The airport, located south of Tripoli, was badly damaged during fierce fighting in mid-2014, after which the Fajr Libya coalition of militias seized the capital and installed a government.

Flights in and out of Tripoli have been operating through Mitiga airport, formerly a military base east of the capital, that is under the control of the UN-backed Government of National Accord (GNA).

The airport had been controlled by forces loyal to Khalifa Ghweil, who headed a rival government and was dismissed after the formation of the GNA.

Ghweil, who has refused to give up his post, defiantly announced plans in February to reopen the airport and said that construction was underway.

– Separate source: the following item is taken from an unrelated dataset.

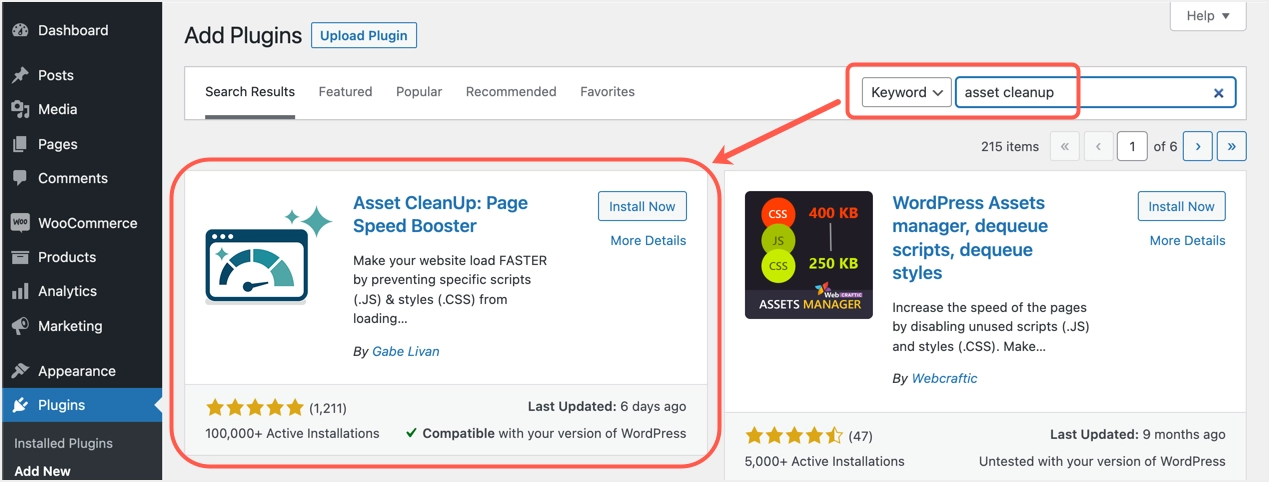Click the current page number field

[x=1132, y=147]
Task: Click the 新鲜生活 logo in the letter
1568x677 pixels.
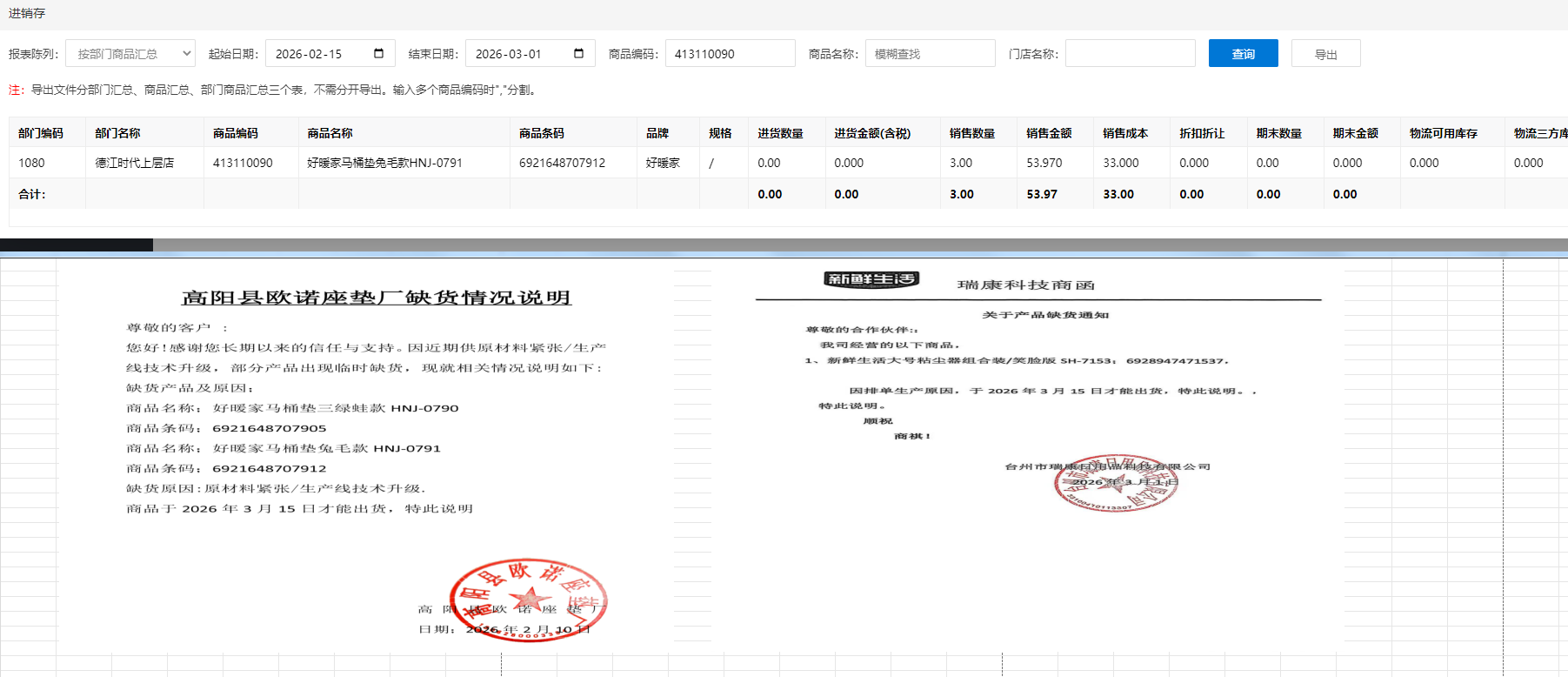Action: coord(871,279)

On Friday, forces loyal to Ghweil tried but failed to retake positions they had lost in March, in fighting with GNA fighters that cost the lives of more than 50 people.

Since then, the rival forces gradually left their strongholds in the south of Tripoli, allowing the GNA to gain further ground in the capital.

General Nakoua said that besides the airport, "several barracks and military sites" were handed over to the GNA.

The presidential guard's mission was to protect state institutions, strategic facilities as well as members of the GNA, he said, without elaborating.

Libya has been wracked by chaos since the 2011 toppling of dictator Moamer Kadhafi, with rival militias and administrations vying for control of the oil-rich country.

A rival authority based in the country's east has also refused to recognise the GNA since it started working in Tripoli in March last year.